Ao contrário dos que desdenham por completo de toda a crítica literária – uns dizem que ela não existe, outros que os críticos gostam de cuspir na sopa que os alimenta… – Arsénio Mota considera o seu papel insubstituível, enquanto veículo pedagógico de esclarecimento para potenciais leitores e capaz de nos restituir o prazer do texto. Aspira a uma crítica literária não manietada pela lógica do mercado e não submetida a cânones académicos, que mais parecem servir para agradar aos mestres do que para iluminar e esclarecer leitores. Na verdade, há por aí críticos que transformam os textos em algo bem mais trabalhoso e enfadonho que os próprios livros que comentam. Empenham-se na desconstrução do texto e na arqueologia do saber com tal apego, para nos dar a substância última da matéria literária, que reduzem a quase nada as possibilidades de compreensão de quem os lê (é aquilo a que Fernando Venâncio chama «magia negra foucaultiana»).

O que anima Arsénio Mota é o desejo de uma crítica exercida com regularidade nos órgãos de comunicação social, feita por jornalistas competentes, frontal e isenta, «sem olhar a amiguismos, sem fretes a editoras» (p. 63) e não a que se tornou domínio de raros especialistas de linguística. É preciso «descativar a crítica literária dos feudos universitários que algum dano lhe têm feito» (p. 62). E que os críticos joeirem tudo, dando-nos a ver as pepitas reluzentes, pois sem o brilho da publicidade permanecerão invisíveis ao olhar. No mar dos sargaços literário também há peixes de águas profundas que precisam de vir à tona. Só com eles é possível resgatar a polifonia de vozes silenciada pela lógica de ferro do mercado da cultura. Neles residirá a esperança de alguma inovação estética e a originalidade possível, ao arrepio das fórmulas do sucesso garantido.

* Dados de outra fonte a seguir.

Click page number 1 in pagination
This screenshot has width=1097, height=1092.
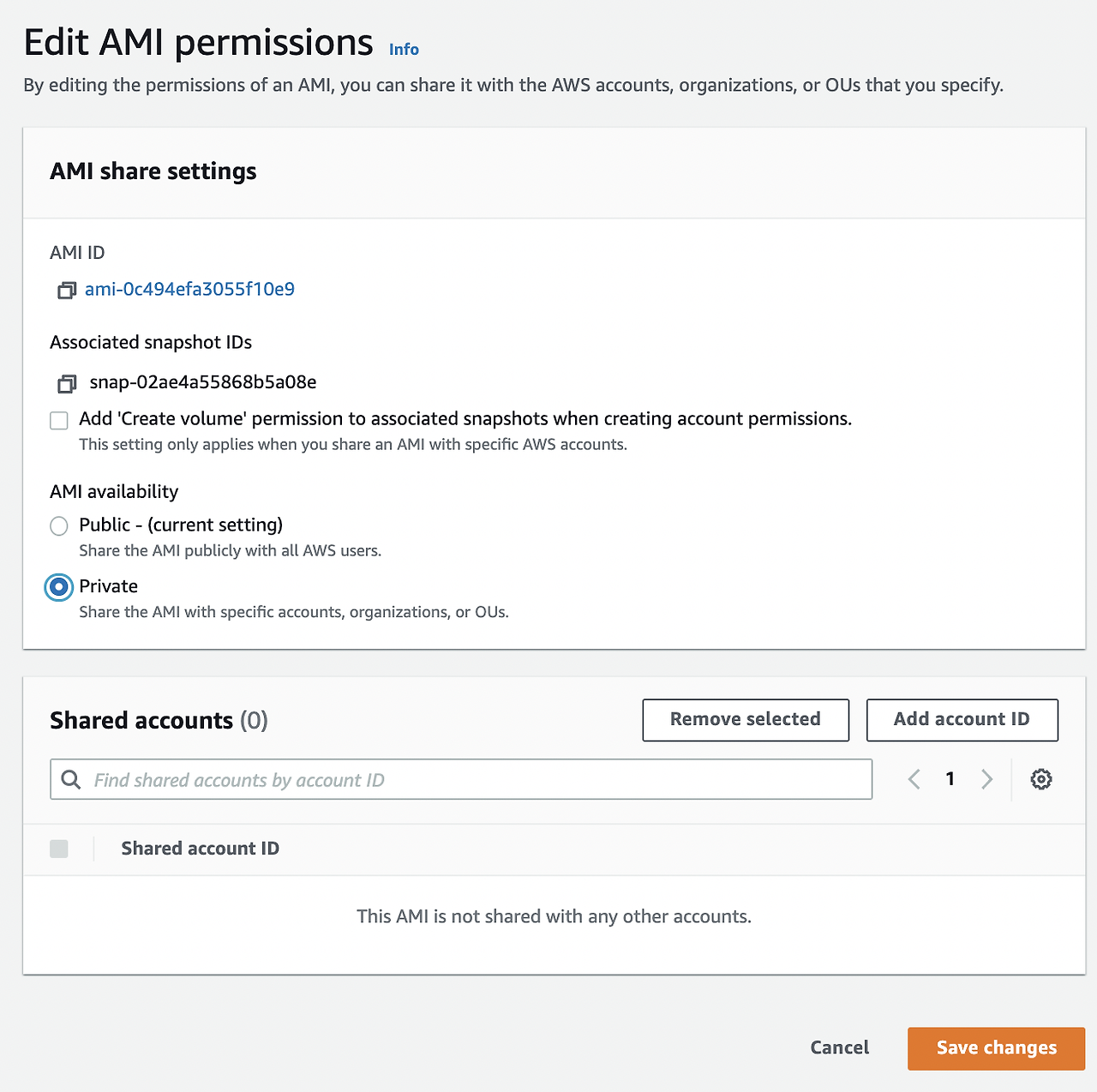tap(950, 779)
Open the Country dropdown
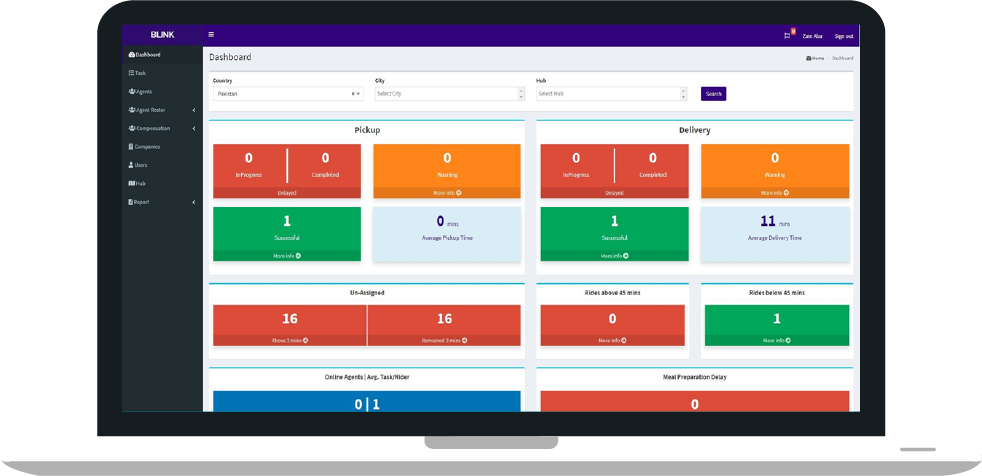The image size is (982, 476). 359,94
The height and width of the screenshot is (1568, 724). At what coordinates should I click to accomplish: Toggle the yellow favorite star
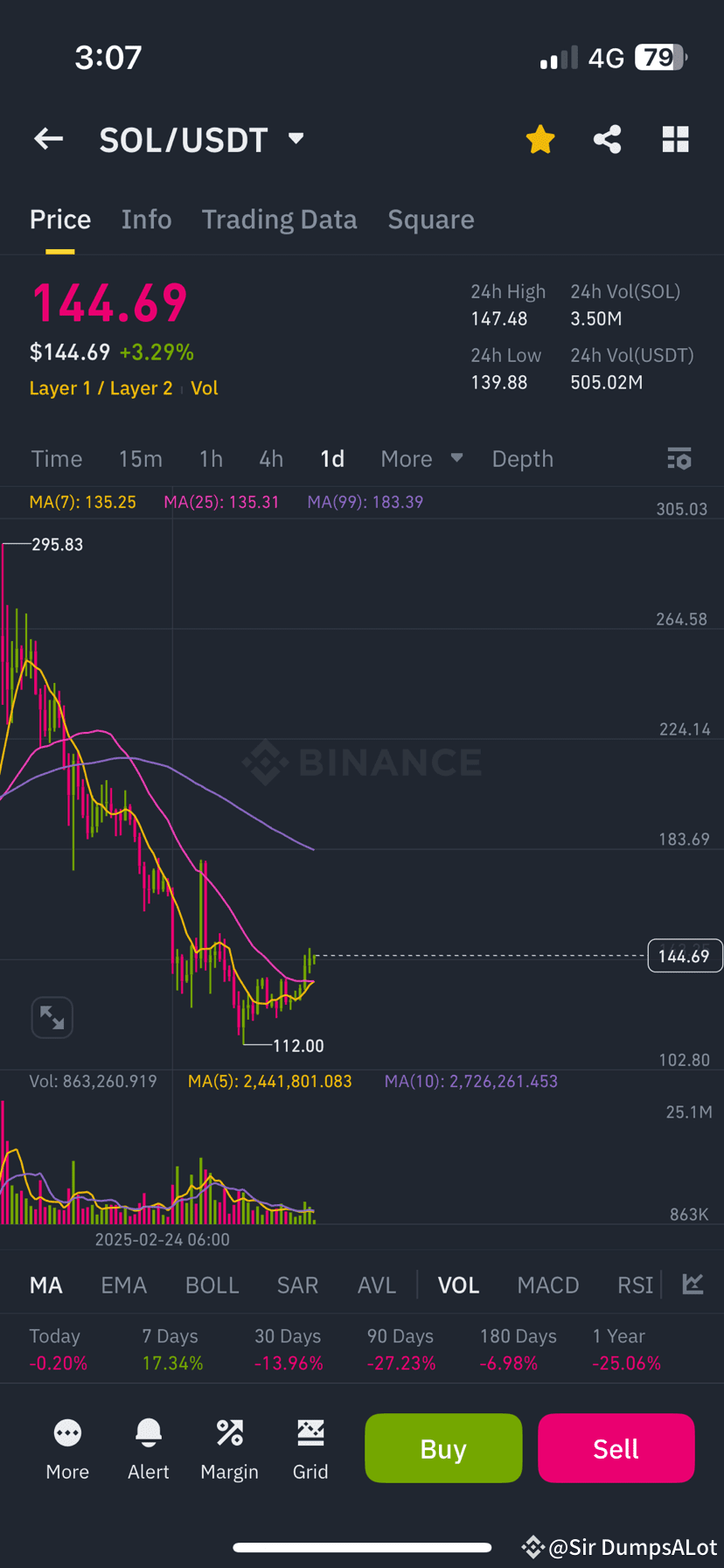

Um dos méritos de Letras sob Protesto é o de todos os temas suscitarem dúvidas e interrogações, serem textos pouco recomendáveis a espíritos amolecidos, num tempo em que a fuga ao acto de pensar é uma das marcas distintivas do homem contemporâneo. Arsénio Mota corre os riscos próprios de quem se expõe de peito aberto à intempérie, ao indagar os porquês do sucesso rápido e a razão pela qual os holofotes da publicidade incidem apenas em meia dúzia de escritores. Arrisca-se a que lhe chamem preconceituoso, por aparentemente se preocupar com quem vende muito; ou até elitista, quando se refere às elites culturais que dantes qualificavam uma obra, ou quando fala em «indispensáveis elites de leitores» (p. 39), capazes de apoiarem os autores marginais, essa «multidão que de norte a sul se espelha em livros, revistas e jornais, pelo prazer, que é pulsão, de escrever e publicar, recebendo, quando recebe, os três tostões de mel coado da praxe» (pp.145-146). É neles que deposita a esperança de renovação da literatura e por isso lhes presta comovente homenagem, em Autor, eterno amador.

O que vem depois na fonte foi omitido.